Some commercial real estate advocacy news from the Hill: Hon. Patrick J. Tiberi (R-OH) and Hon. Richard E. Neal (D-MA), both co-sponsors of H.R. 5746, also known as the Update And Streamline REIT Act (U.S. REIT ACT) received a letter from NAR and major trade associations in support of the Congressmen’s bill.
June 11, 2012
The Honorable Patrick J. Tiberi The Honorable Richard E. Neal
United States House of Representatives United States House of Representatives
106 Cannon House Office Building 2208 Rayburn House Office Building
Washington, D.C. 20515 Washington, D.C. 20515
Dear Representatives Tiberi and Neal:
On behalf of the commercial real estate industry, we are writing to express our support for H.R. 5746, the Update and Streamline REIT Act (U.S. REIT Act), and to thank you for your leadership in co-sponsoring this non-controversial, bipartisan legislation.
In 1960, Congress enacted the original tax provisions that created the opportunity for individual investors to obtain the benefits of large scale, income-producing real estate while diversifying their investment portfolio.
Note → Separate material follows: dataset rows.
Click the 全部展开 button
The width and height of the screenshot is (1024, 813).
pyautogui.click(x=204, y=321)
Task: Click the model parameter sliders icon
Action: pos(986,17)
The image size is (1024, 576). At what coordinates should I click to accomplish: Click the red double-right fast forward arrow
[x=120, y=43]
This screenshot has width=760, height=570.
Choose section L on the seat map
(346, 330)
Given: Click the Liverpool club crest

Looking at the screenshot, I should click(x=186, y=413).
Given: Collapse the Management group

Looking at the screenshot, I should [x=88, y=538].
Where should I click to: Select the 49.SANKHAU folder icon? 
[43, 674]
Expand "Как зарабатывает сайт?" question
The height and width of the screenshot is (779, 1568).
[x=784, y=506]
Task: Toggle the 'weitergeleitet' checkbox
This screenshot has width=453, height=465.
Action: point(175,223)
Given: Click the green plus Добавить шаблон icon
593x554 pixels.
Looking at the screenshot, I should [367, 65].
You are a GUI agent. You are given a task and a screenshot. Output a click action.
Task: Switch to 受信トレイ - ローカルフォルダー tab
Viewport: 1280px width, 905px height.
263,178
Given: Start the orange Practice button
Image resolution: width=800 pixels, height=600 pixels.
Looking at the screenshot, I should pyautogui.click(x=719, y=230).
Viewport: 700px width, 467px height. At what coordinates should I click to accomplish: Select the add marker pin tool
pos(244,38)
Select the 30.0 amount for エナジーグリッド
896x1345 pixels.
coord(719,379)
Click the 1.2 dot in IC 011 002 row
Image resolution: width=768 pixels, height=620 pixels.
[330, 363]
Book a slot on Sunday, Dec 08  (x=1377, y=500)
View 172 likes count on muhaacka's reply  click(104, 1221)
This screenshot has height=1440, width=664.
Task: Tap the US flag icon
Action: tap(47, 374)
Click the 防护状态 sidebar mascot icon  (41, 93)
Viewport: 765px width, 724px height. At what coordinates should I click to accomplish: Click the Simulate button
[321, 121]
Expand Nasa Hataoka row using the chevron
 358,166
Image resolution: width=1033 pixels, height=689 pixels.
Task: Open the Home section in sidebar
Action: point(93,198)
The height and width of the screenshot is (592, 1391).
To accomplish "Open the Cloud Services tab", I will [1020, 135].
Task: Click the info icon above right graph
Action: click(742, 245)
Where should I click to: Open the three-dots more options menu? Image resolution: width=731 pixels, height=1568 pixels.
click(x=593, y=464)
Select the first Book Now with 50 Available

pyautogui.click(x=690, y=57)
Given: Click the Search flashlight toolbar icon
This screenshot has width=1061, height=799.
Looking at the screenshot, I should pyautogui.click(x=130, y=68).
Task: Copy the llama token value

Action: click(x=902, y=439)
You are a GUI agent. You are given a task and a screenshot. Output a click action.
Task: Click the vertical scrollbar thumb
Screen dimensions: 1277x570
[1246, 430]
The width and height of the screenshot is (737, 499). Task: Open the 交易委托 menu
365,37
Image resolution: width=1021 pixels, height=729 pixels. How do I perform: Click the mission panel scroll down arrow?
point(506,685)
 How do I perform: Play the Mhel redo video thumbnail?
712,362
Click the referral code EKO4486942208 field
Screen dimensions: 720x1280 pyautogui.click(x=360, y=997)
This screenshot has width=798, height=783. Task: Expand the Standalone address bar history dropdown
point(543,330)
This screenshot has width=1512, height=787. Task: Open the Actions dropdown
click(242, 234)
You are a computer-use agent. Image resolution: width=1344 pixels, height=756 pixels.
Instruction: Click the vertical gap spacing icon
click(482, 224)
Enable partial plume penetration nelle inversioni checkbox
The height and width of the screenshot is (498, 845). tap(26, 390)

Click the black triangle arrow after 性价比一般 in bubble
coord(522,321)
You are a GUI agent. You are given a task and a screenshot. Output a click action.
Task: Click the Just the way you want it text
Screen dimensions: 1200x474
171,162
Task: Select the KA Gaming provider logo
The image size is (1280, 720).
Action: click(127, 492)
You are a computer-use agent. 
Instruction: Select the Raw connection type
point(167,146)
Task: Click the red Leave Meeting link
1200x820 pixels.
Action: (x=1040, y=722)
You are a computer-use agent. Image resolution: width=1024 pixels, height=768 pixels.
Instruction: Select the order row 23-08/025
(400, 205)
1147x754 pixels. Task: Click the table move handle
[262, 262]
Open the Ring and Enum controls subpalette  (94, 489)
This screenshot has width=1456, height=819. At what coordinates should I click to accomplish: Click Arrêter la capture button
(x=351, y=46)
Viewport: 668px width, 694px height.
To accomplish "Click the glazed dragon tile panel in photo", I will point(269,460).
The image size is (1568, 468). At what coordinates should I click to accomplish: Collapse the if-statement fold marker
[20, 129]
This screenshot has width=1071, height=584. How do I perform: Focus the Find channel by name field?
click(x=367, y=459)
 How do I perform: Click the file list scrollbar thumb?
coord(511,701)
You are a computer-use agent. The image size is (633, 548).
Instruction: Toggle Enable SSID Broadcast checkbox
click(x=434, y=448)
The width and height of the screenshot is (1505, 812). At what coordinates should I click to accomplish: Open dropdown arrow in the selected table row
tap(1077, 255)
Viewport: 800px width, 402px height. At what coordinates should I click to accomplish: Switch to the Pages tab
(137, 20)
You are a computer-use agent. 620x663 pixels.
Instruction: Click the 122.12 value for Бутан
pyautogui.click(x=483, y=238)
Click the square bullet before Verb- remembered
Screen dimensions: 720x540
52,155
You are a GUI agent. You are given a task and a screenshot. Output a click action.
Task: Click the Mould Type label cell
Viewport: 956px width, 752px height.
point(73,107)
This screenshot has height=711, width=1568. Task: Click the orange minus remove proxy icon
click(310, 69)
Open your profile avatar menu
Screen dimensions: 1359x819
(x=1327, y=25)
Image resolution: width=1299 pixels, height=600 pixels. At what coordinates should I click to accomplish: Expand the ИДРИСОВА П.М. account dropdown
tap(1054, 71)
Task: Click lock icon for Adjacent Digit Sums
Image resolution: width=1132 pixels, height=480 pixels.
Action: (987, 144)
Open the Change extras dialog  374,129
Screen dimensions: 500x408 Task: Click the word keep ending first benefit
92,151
Today, REITs are widely held entities that own about $900 billion of commercial real estate properties, amounting to approximately 20% of investment grade commercial real estate in this country. At little or no revenue cost, the U.S. REIT Act would make a number of narrowly targeted, but important, changes to the tax rules applicable to REITs to enable them to operate effectively, keep up with market changes, and remain consistent with the Congressional goal of more than five decades ago of making professionally managed, income producing real estate available to investors from all walks of life.
Commercial real estate is an important contributor to the U.S. economy and impacts the way in which Americans live, work, shop, and carry on business. REITs are a small but significant part of the larger real estate community. We applaud your efforts to keep the rules governing REITs up to date to make it easier for investors to diversify their retirement and savings portfolios, and we fully support H.R. 5746.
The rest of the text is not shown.